2012 End of the Year Book Survey

End of the Year Book Survey

The End of the Year Book Survey is hosted by The Perpetual Page Turner.

So, I found this survey on the blogosphere and thought, “You know, this would be awesome.” So I’m going to do it. Hopefully it’ll become an annual thing, and will help you guys find some new books to read. Oh, and cheating is going to be rampant.

1. Best Book You Read In 2012?

Cheating on the first question, ALRIGHT! Here’s my Top Ten Books I Read in 2012!

2. Book You Were Excited About & Thought You Were Going To Love More But Didn’t?

Erm, there were a few of these. Sweet Evil by Wendy Higgins was one of them. The blogosphere blew up about it but I … wasn’t on board as much. Same with Defiance by CJ Redwine. I wanted so much more out of that one. More recently, Prophecy by Ellen Oh. I liked all these, I just expected more.

3. Most surprising (in a good way!) book of 2012? 

Code Name Verity by Elizabeth Wein, most definetly. The way it’s written, I should hate it. But I LOVE IT.

4. Book you recommended to people most in 2012?

Depending on the person, it’s probably a tie between Code Name Verity and Throne of Glass by Sarah J. Maas.

5. Best series you discovered in 2012?

Oof. That’s a hard one. What’s Left of Me by Kat Zhang? Throne of Glass? Grave Mercy by R. L. LaFevers? The Immortal Rules by Julie Kagawa? I can’t pick one!

6. Favorite new authors you discovered in 2012?

Nina Berry (Otherkin), Kat Zhang (What’s Left of Me), Jodi Meadows (Incarnate), Sarah J. Maas (Throne of Glass), Jay Kristoff (Stormdancer)– I should probably stop at some point.

7. Best book that was out of your comfort zone or was a new genre for you?

Pushing the Limits by Katie McGarry. I don’t particularly like contemporary YA and am very cynical about YA romance, but this one just turned me into a marshmellow.

8. Most thrilling, unputdownable book in 2012?

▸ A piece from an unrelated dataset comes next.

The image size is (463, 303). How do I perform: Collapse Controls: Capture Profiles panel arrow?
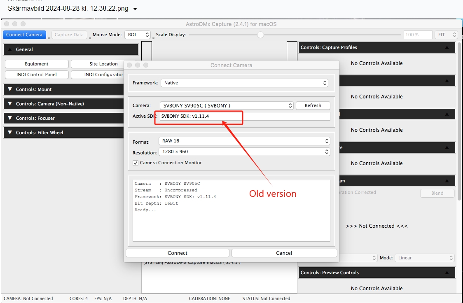pyautogui.click(x=447, y=47)
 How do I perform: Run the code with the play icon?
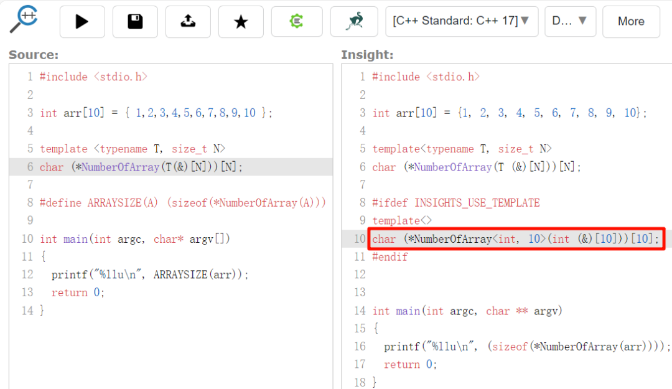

Insurgent by Veronica Roth. Ohmygod.

9. Book You Read In 2012 That You Are Most Likely To Re-Read Next Year:

The Golden Lily by Richelle Mead. THE IDIGO SPELL IS COMING!

10. Favorite cover of a book you read in 2012?

Basically, my one goal here was to avoid a girl in a dress and that was REALLY HARD. This is Crewel by Gennifer Albin!

Crewel11. Most memorable character in 2012?

Eva and Addie from What’s Left of Me. These are two girls in one body. IT WAS FANTASTIC.

 12. Most beautifully written book read in 2012?

Code Name Verity by Elizabeth Wein. Hands down.

13. Book that had the greatest impact on you in 2012?

Code Name Verity for sure. Also Pushing the Limits.

 14. Book you can’t believe you waited UNTIL 2012 to finally read?

Jane Eyre by Charlotte Bronte. Yeah, I know, it’s THAT BAD.

15. Favorite Passage/Quote From A Book You Read In 2012?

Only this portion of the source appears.